=== REQUISITOS DE LA TAREA ===
Prosigue el texto sobre la salud mental en la universidad a partir de su última frase.

=== FRAGMENTO PARA LEER ===
....
La Universidad, y por extensión todas las instituciones educativas, como toda nuestra sociedad, se ha convertido en foco de patologías mentales. Así lo confirma un estudio reciente realizado por la consultora Ipsos para la Fundación AXA, basado en 17.000 encuestas realizadas en 16 países, entre ellos España, que arroja resultados tan preocupantes como elocuentes. A la luz de estos datos, resulta cada vez más difícil discernir si uno imparte clase en una institución académica o si, en realidad, desempeña funciones varias en una clínica psiquiátrica.

Y no hace falta recurrir a informes para comprobarlo: cualquier profesor con un mínimo de experiencia en el aula puede verificarlo diariamente, sin necesidad de acudir a ninguna estadística. Lo que ese informe denomina «salud y bienestar mental» pone en evidencia una situación alarmante: el 25% de los jóvenes entre 18 y 24 años sufre depresiones, el 70% vive bajo estrés constante y el 9% padece ansiedad.

El próximo año, estas cifras serán aún más graves. No se trata de un fenómeno enquistado, sino de una deriva creciente. ¿Cuál es la respuesta institucional a este escenario? Ninguna eficaz. Solo consignas huecas, eslóganes vacíos y medidas tan imaginativas como inútiles. Se pretende combatir un problema material con recetas ideales. Se responde a una realidad clínica con fantasías pedagógicas.
....
Registros guardados:
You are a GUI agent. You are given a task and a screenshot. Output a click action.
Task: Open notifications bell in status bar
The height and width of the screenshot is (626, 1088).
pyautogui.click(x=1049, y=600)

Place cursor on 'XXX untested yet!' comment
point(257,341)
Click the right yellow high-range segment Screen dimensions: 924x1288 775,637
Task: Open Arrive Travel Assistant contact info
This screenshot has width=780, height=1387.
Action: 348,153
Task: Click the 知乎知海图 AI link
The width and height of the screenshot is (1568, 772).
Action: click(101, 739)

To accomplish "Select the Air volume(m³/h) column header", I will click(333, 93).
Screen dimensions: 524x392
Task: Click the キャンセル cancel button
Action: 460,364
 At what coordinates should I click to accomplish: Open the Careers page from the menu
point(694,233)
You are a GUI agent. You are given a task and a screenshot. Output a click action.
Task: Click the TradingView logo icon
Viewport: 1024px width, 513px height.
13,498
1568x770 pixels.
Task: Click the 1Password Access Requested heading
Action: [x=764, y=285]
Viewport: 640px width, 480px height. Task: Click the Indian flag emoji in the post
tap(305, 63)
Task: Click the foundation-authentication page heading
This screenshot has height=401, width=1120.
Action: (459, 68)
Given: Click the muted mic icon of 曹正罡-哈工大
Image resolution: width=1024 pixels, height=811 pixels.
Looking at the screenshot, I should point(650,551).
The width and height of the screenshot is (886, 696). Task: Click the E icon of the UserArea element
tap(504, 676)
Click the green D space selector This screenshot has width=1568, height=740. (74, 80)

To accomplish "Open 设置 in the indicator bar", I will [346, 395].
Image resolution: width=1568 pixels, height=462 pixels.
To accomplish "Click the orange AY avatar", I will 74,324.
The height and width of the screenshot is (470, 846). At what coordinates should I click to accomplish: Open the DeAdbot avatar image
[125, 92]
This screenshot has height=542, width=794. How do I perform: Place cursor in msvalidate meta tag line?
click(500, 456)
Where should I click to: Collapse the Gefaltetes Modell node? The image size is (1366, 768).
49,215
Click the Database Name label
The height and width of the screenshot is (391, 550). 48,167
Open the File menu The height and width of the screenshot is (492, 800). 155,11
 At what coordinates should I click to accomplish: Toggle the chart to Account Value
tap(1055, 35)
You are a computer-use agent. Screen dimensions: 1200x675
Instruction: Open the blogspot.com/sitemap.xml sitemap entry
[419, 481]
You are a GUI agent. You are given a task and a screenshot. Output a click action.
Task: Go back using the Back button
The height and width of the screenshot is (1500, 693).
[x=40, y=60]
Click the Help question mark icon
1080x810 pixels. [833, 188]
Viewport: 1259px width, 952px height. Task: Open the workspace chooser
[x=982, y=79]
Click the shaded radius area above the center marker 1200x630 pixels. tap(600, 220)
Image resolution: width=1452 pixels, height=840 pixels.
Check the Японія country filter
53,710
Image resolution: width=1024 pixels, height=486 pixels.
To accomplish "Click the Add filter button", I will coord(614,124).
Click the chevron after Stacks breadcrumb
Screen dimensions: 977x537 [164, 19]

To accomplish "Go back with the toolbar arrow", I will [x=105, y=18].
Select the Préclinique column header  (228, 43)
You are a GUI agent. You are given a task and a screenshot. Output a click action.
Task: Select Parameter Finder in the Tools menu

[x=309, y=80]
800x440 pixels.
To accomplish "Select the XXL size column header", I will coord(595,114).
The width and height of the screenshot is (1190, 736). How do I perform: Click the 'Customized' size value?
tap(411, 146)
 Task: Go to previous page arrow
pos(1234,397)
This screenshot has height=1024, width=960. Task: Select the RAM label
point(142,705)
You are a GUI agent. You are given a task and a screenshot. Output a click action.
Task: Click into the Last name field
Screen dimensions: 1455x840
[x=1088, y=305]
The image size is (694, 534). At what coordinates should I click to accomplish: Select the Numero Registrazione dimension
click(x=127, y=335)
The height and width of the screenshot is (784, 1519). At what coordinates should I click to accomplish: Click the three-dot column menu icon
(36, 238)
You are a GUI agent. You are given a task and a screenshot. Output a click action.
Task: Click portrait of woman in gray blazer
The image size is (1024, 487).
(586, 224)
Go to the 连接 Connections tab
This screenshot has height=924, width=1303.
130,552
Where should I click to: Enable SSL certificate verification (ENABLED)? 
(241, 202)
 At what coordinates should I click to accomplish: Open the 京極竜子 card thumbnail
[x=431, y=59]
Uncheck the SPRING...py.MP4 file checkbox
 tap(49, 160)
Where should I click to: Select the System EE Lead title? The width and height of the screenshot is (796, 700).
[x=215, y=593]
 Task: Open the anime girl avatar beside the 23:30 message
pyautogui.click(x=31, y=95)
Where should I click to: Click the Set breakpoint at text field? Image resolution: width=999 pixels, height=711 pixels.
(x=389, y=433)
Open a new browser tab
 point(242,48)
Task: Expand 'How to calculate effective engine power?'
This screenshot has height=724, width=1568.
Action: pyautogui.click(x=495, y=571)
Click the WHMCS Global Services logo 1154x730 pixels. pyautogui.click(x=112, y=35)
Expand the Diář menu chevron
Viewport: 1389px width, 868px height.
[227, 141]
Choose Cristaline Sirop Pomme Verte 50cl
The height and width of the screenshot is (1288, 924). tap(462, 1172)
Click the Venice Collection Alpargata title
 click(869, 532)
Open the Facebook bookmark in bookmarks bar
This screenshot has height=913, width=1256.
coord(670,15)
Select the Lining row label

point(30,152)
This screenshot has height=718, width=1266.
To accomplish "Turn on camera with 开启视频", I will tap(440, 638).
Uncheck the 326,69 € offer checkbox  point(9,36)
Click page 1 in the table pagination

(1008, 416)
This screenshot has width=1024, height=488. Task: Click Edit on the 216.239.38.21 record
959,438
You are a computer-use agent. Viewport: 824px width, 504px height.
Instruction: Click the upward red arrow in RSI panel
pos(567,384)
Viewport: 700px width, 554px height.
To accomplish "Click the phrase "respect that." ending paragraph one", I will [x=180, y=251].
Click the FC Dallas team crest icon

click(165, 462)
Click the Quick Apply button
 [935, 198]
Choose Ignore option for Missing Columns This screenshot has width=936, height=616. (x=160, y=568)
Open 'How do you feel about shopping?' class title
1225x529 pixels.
....
=== RESULTADO ===
¿Quién educa hoy a los jóvenes? Las redes sociales. ¿Qué se les promete? Todo. ¿Qué reciben? Nada. Y en esa disonancia cognitiva, entre el deseo sobredimensionado y la realidad que lo niega todo, germina la patología. El joven no puede con la realidad porque se le ha educado para no enfrentarse a ella. Se le ha instruido para la utopía del consumo feliz, no para la realidad del mercado laboral.

Y el resultado es una sociedad neurotizada, incapaz de asumir el fracaso como parte del proceso formativo. Una generación que llama violencia a la exigencia y opresión al suspenso. Una masa de universitarios cuya estructura emocional está hecha con papel reciclado de cuentos de hadas. Y frente a esto, ¿qué hace el sistema? Lo valida. Lo institucionaliza. Lo celebra. Transforma la universidad en una «experiencia a la carta» y al profesor en un gestor de fragilidades.

Sin embargo, la Universidad no está para consolar. No es un consolador. Está para formar. Es un centro de trabajo para el conocimiento, la formación laboral y la investigación científica. El saber no es un caramelo: es un hueso. Y hay que roerlo.

Ante estas adversidades, creo, profesionalmente, que la literatura es una de las mejores herramientas para prevenir enfermedades mentales, porque enseña, entre otras muchas cosas, a pensar contra uno mismo, a interpretar el propio ego sin caer en el narcisismo, a enfrentarse al dolor sin convertirse en víctima. En una palabra: la literatura, como el trabajo, enseña al ser humano a hacerse compatible con la realidad. Una sociedad que no escribe ni lee obras literarias valiosas está condenada a la psicosis colectiva.

La literatura no es un refugio, es un frente de guerra. En ella se combate y se lucha por la libertad, no por la felicidad. Se enfrenta a la ignorancia, al sentimentalismo y a la mentira organizada en nombre del conocimiento crítico. Por eso leer el Quijote no es una actividad meramente estética ni una pose cultural: es un acto de inteligencia que supera lo meramente sensible y emocional.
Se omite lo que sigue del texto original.